Use a web application firewall

For external web applications and services, you can enable Google Cloud Armor to provide distributed denial-of-service (DDoS) protection and web application firewall (WAF) capabilities. Google Cloud Armor supports Google Cloud workloads that are exposed using external HTTP(S) load balancing, TCP Proxy load balancing, or SSL Proxy load balancing.

Google Cloud Armor is offered in two service tiers, Standard and Managed Protection Plus. To take full advantage of advanced Google Cloud Armor capabilities, you should invest in Managed Protection Plus for your key workloads.

Automate infrastructure provisioning

Automation lets you create immutable infrastructure, which means that it can't be changed after provisioning. This measure gives your operations team a known good state, fast rollback, and troubleshooting capabilities. For automation, you can use tools such as Terraform, Jenkins, and Cloud Build.
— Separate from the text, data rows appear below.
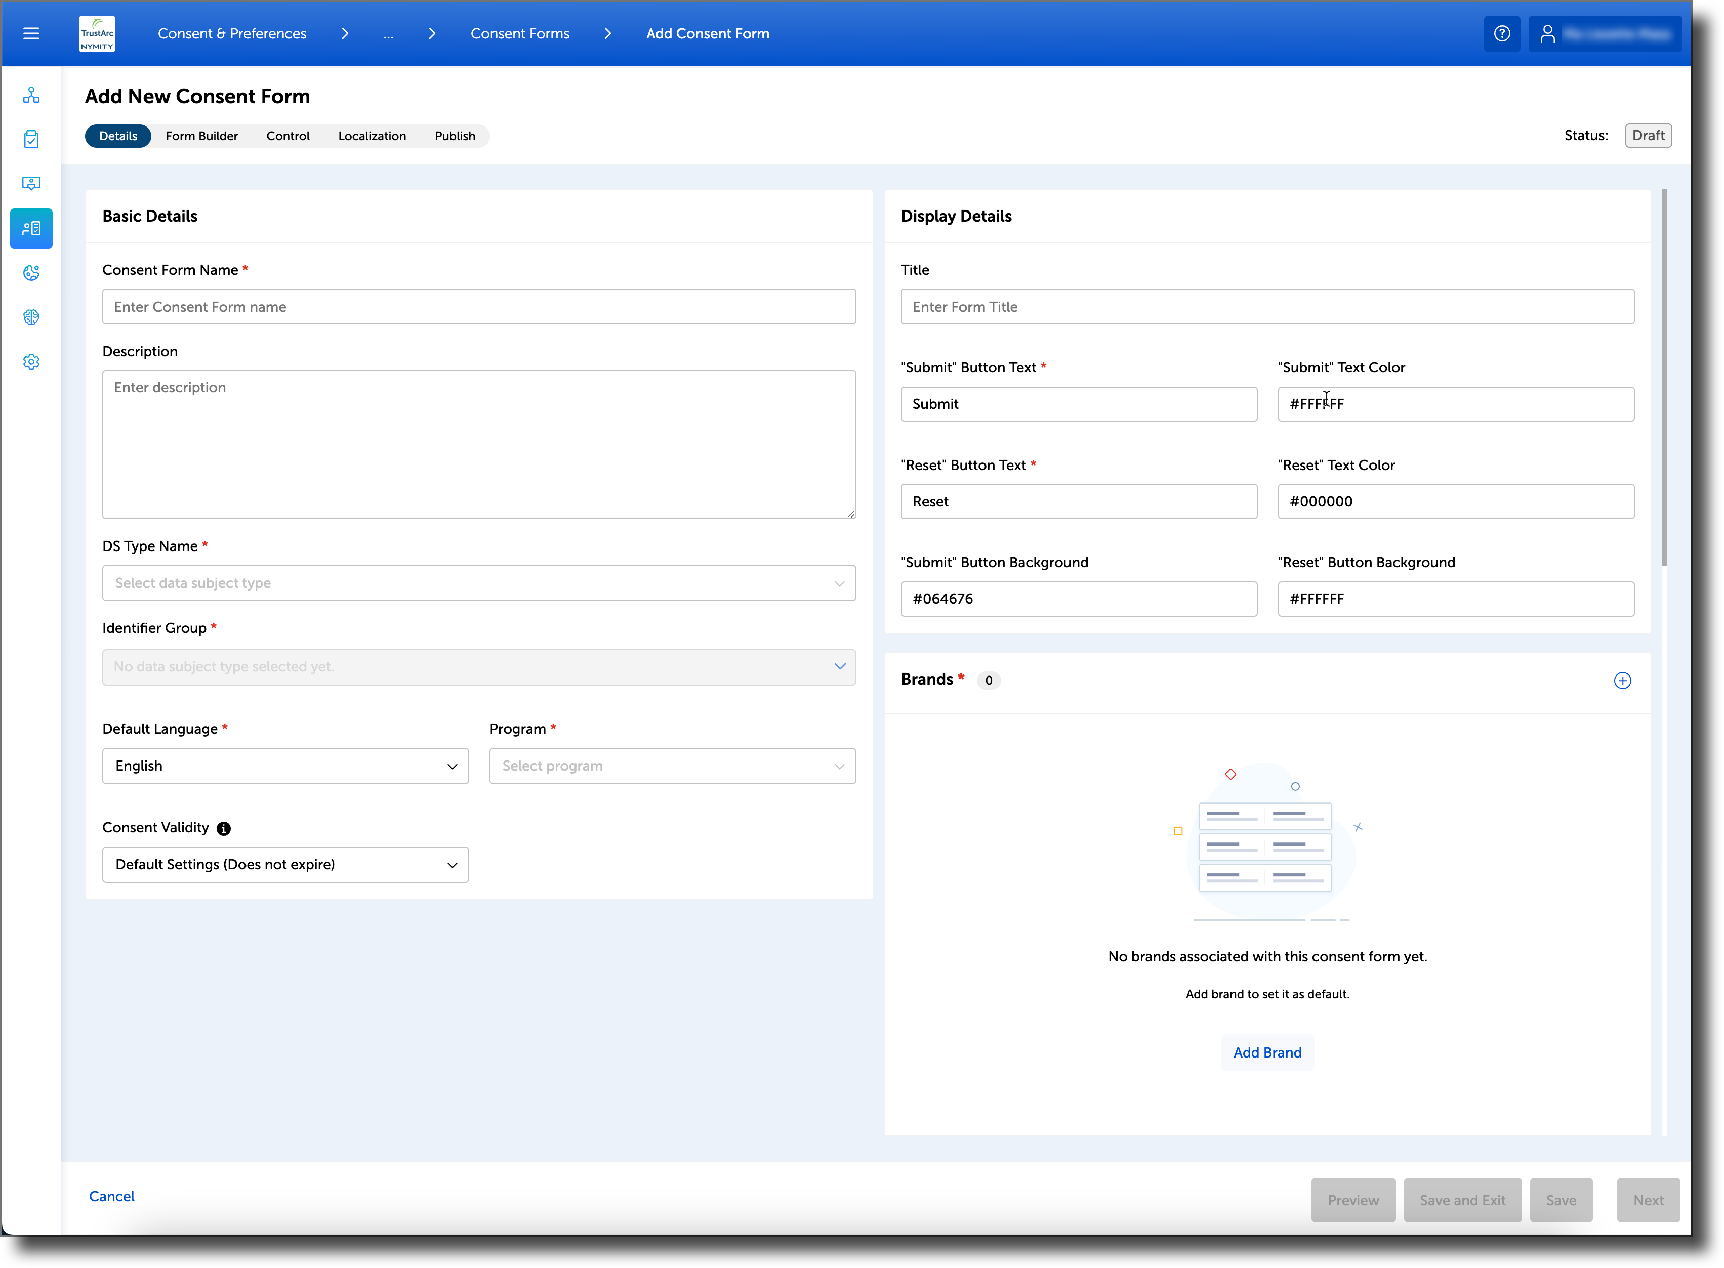The height and width of the screenshot is (1268, 1724).
Task: Select the org hierarchy icon in sidebar
Action: click(x=31, y=94)
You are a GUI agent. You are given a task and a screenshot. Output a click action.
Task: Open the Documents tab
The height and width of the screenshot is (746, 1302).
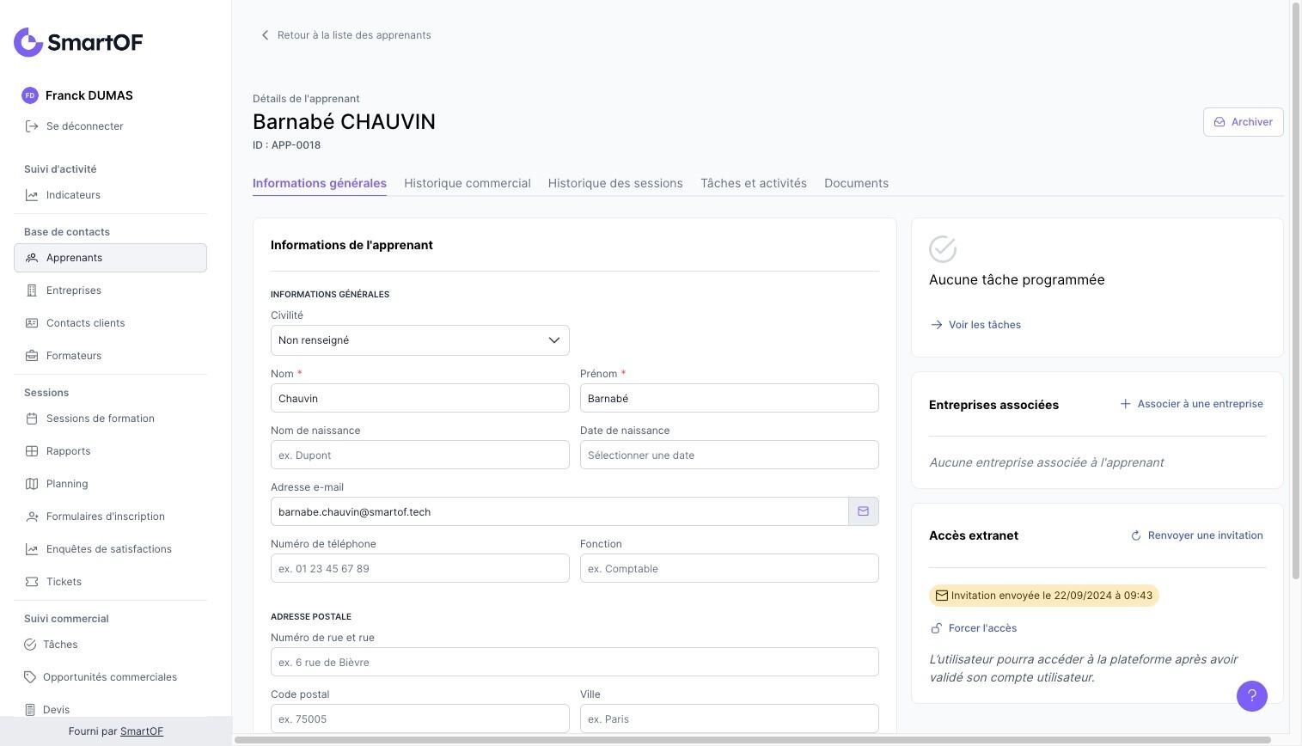click(x=856, y=183)
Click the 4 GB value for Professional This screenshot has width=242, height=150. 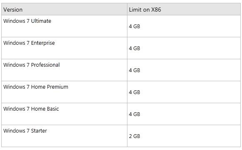tap(134, 70)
To help you build an environment that uses automation, Google Cloud provides a series of security blueprints that are in turn built on the enterprise foundations blueprint. The security foundations blueprint provides Google's opinionated design for a secure application environment and describes step by step how to configure and deploy your Google Cloud estate. Using the instructions and the scripts that are part of the security foundations blueprint, you can configure an environment that meets our security best practices and guidelines. You can build on that blueprint with additional blueprints or design your own automation.

For more information about automation, see Use a CI/CD pipeline for data-processing workflows.

Monitor your network

Monitor your network and your traffic using telemetry.

VPC Flow Logs and Firewall Rules Logging provide near real-time visibility into the traffic and firewall usage in your Google Cloud environment. For example, Firewall Rules Logging logs traffic to and from Compute Engine VM instances. When you combine these tools with Cloud Logging and Cloud Monitoring, you can track, alert, and visualize traffic and access patterns to improve the operational security of your deployment.

Firewall Insights lets you review which firewall rules matched incoming and outgoing connections and whether the connections were allowed or denied. The shadowed rules feature helps you tune your firewall configuration by showing you which rules are never triggered because another rule is always triggered first.

Use Network Intelligence Center to see how your network topology and architecture are performing. You can get detailed insights into network performance and you can then optimize your deployment to eliminate any bottlenecks in your service. Connectivity Tests provide you with insights into the firewall rules and policies that are applied to the network path.